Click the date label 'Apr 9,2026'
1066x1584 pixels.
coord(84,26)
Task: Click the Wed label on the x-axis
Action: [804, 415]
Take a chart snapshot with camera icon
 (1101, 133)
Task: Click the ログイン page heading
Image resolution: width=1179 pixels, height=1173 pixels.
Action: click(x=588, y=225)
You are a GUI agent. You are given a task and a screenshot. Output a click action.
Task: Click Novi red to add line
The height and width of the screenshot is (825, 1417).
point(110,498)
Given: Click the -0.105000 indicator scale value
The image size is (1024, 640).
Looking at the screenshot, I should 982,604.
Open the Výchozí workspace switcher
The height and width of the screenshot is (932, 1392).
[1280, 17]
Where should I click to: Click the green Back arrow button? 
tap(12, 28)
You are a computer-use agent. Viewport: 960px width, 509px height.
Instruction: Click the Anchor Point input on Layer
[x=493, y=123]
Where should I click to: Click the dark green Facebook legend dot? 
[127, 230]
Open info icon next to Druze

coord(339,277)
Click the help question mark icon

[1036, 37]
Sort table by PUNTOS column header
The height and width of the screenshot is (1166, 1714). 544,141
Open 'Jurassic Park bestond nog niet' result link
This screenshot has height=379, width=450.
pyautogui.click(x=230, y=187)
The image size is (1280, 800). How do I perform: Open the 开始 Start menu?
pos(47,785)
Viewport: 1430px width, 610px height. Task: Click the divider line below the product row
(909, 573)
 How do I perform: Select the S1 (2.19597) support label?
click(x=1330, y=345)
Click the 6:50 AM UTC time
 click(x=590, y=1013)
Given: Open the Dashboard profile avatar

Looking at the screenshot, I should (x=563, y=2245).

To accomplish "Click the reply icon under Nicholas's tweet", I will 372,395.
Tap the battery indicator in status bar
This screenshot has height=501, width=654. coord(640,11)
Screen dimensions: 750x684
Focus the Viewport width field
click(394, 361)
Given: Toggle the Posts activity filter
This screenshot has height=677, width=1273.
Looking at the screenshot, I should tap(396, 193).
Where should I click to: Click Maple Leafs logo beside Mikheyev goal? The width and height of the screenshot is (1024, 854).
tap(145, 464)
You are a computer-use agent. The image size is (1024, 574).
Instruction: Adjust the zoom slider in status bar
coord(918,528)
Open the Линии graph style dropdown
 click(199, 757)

* Your objective
Scan the material for the string "computer". Copy each line where it appears.

* Expected answer
You are a computer-use agent. Viewport: 960px width, 509px height.
You are a computer-use agent. The image size is (1024, 574).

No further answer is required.